Albany County lifts fire restrictions, warns conditions can change quickly
Burn piles and fireworks are back on the table in unincorporated Albany County, but officials said the pause can end fast if wind and dryness return.
A burn pile and a box of fireworks can come back out in unincorporated Albany County, but only for as long as weather and fuel conditions stay manageable. County officials said on May 22 that fire restrictions were temporarily lifted, allowing open burning and fireworks again, while warning that restrictions can be reimposed at any time if conditions worsen.
The county’s fire restriction resolution, No. 2026-001, began March 25 and was scheduled to remain in effect through Nov. 1 unless the County Fire Warden temporarily lifted or restored it. The original order covered the unincorporated area of Albany County, Wyoming, and barred open fires and fireworks after officials said a potentially severe to extreme fire situation existed because of heavy fuel loads and dry conditions that could overwhelm local firefighting capability.
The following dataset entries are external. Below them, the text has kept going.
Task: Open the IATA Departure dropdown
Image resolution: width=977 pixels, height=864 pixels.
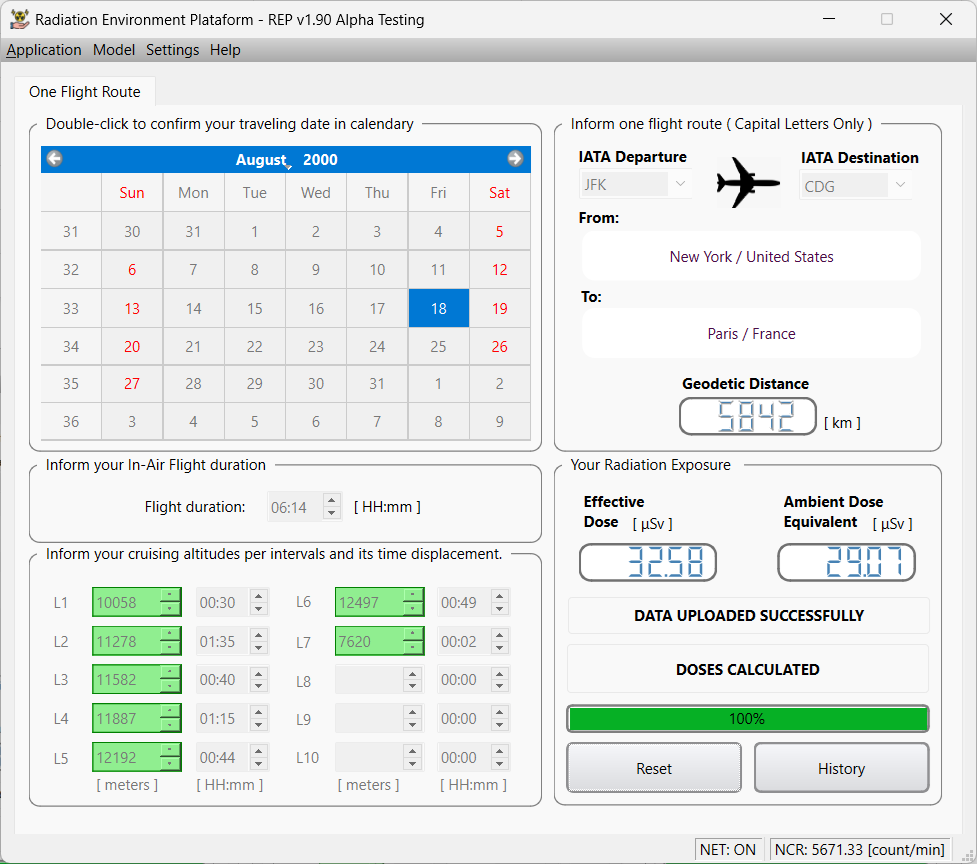Action: coord(680,184)
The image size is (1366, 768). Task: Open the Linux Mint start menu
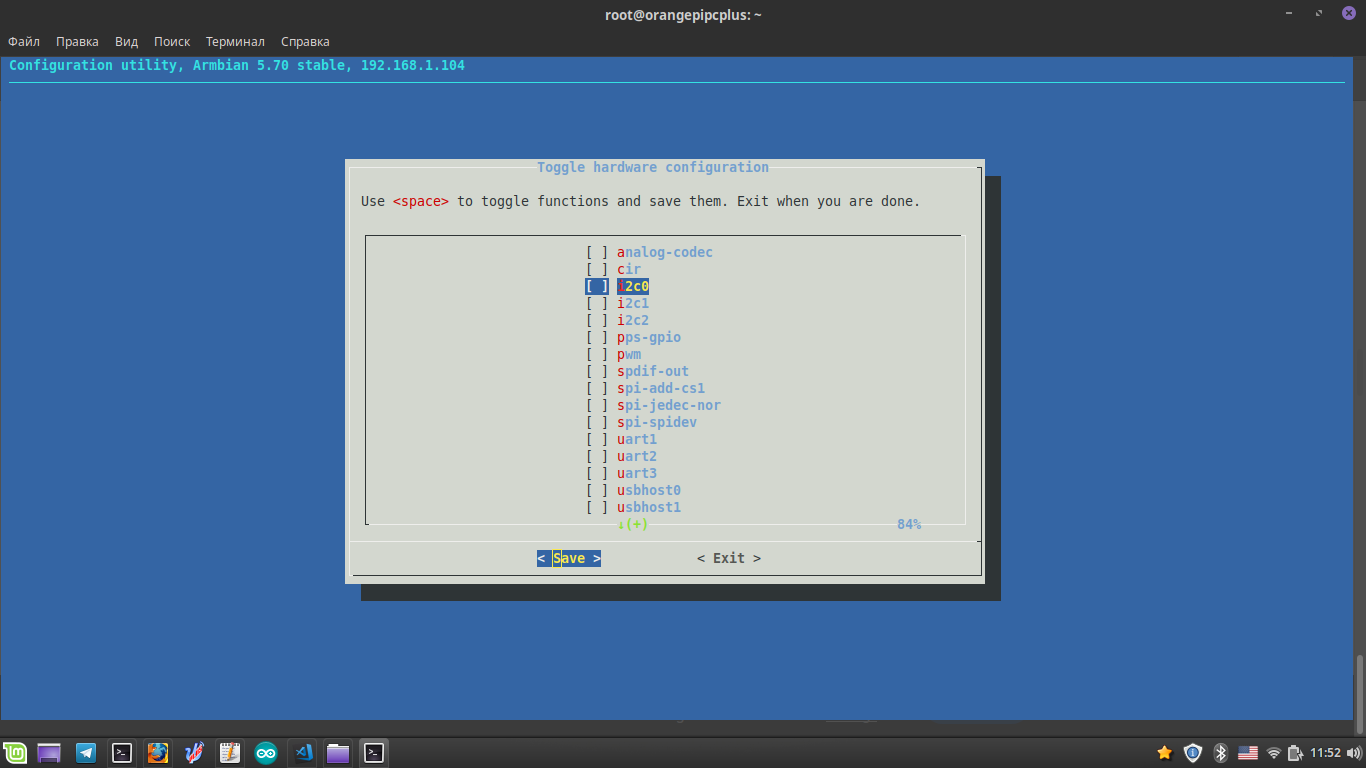coord(15,753)
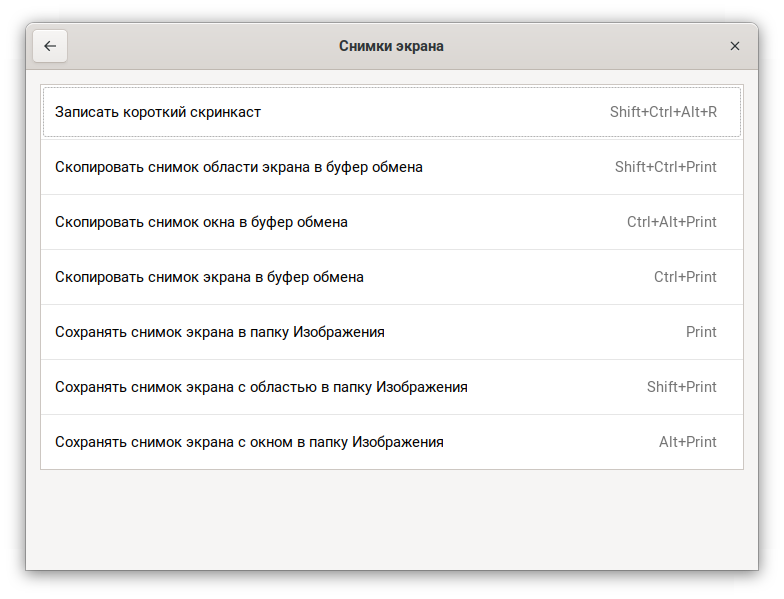
Task: Click the standalone Print shortcut value
Action: 701,332
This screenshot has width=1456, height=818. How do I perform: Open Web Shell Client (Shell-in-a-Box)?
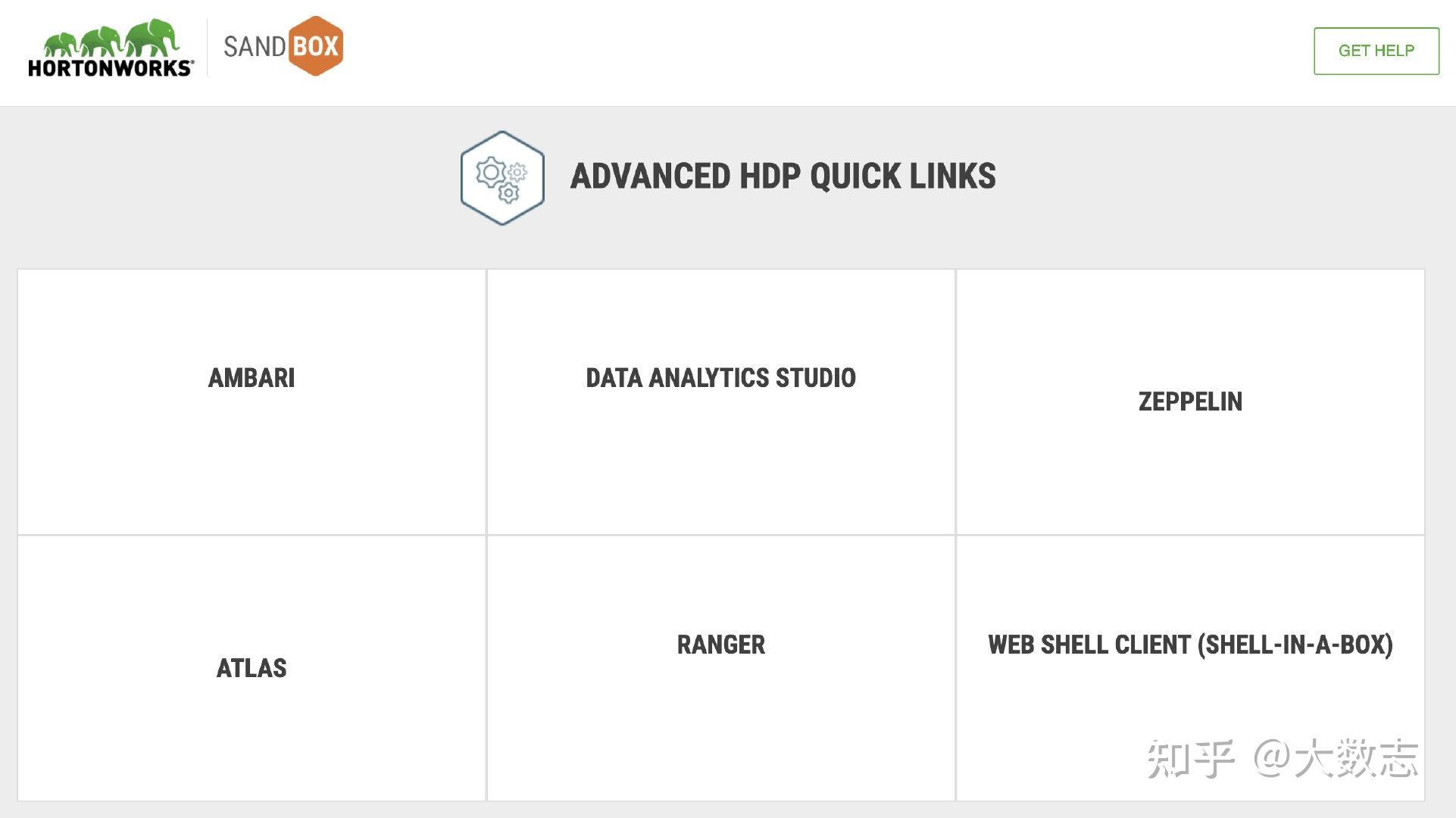pos(1190,645)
That caution still matters. Albany County said residents should contact Laramie Dispatch at 307-721-2526 before conducting any burning operation, and the county’s open-burning guidance says to notify dispatch or another local area center before lighting a fire. The county’s fire-warden system exists to save lives and protect property through prevention, preparedness, education and response, which is why the lift is being treated as a managed adjustment rather than a declaration that fire season is over.
Violations of the restriction could carry state-law penalties, including jail time and fines. The county has used temporary fire restrictions before, including in 2024 and 2025, and Wyoming’s fire-restriction system gives county fire wardens the authority to recommend, lift or restore restrictions under state rules.
For residents, the practical change is immediate: yard cleanup burns and some fireworks are allowed again for now. The risk is also immediate, because the same wind and dryness that pushed Albany County into restrictions in March can return quickly. County officials said conditions will be evaluated constantly, and the ban can snap back into place if hot, dry or windy weather raises the danger again.